Gaster frowned and leveled a cruel glare at him. “Who says I’m playing?” 
Sans vanished, the area around Gaster becoming awash in black before snapping into sharp clarity as the judge swung an elongated humerus bone. Gaster dodged with ease and the area once more turned black before returning with Sans coming down from above. 
“Your shortcut’s effects will only do so much to aid you.” He remarked as an equally cold black wall of bones spawned above him blocking his son’s blow. Shards of ice like that of shattered glass rained down, catching the glow of Gaster’s corrupted magic and reflecting it with ethereal light as he shot Sans a narrowed smirk.
“Stop being lazy.”
Sans’s eyelights flared and quicker than Gaster could blink reality dissolved and snapped back in furious and rapid succession. 

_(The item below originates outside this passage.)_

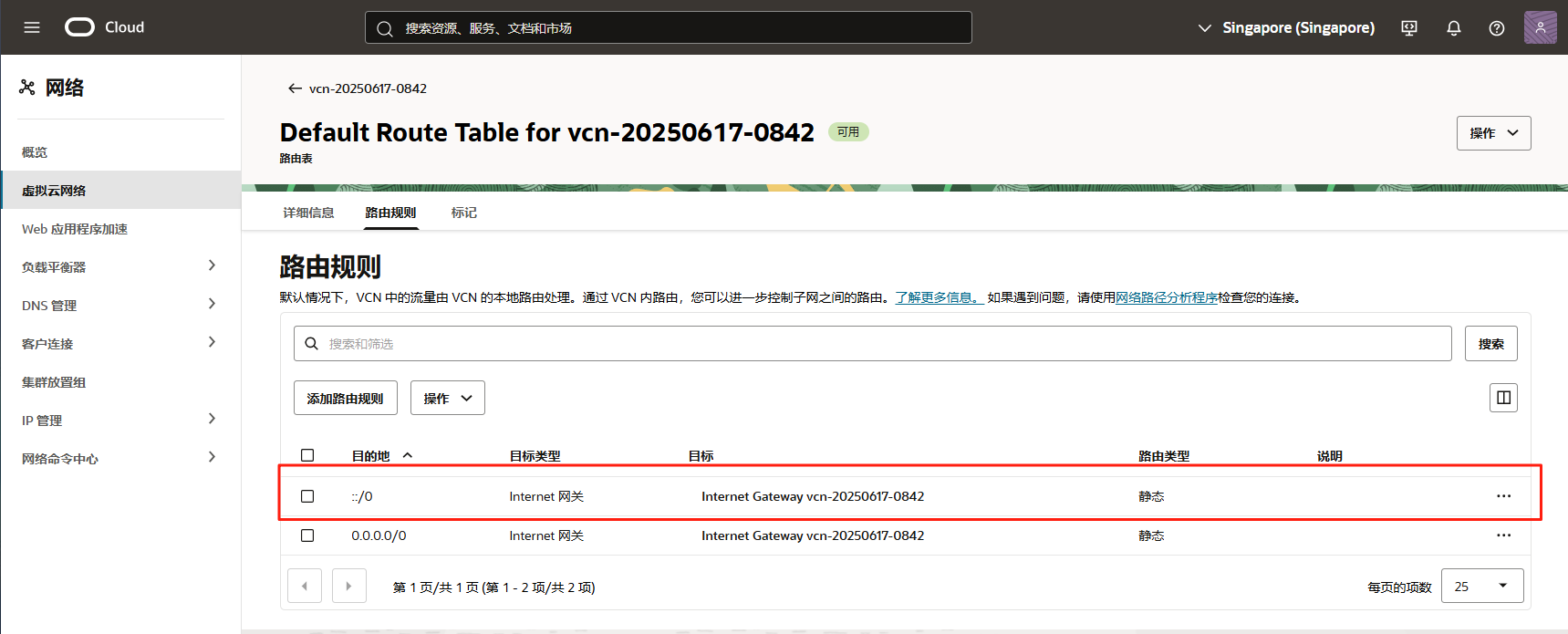Open the help question mark icon
Image resolution: width=1568 pixels, height=634 pixels.
click(x=1497, y=28)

The monocle Gaster wore lit up and pulsed.
A blow aimed from the side, met with a gigantic palm.
Bones from beneath his feet while Sans struck from behind, blocked and evaded.
His son’s frustrated smile going wider as he summoned a blaster and fired only made him chuckle at how childish the Seelie’s ultimate defender looked as the powerful beams were easily absorbed by the holes in his hands.
Each time Sans tried to strike or entrap him Gaster simply thought ahead of him and prevented it, his monocle allowing him to peer moments into the course of his son’s actions to determine the best way to counter.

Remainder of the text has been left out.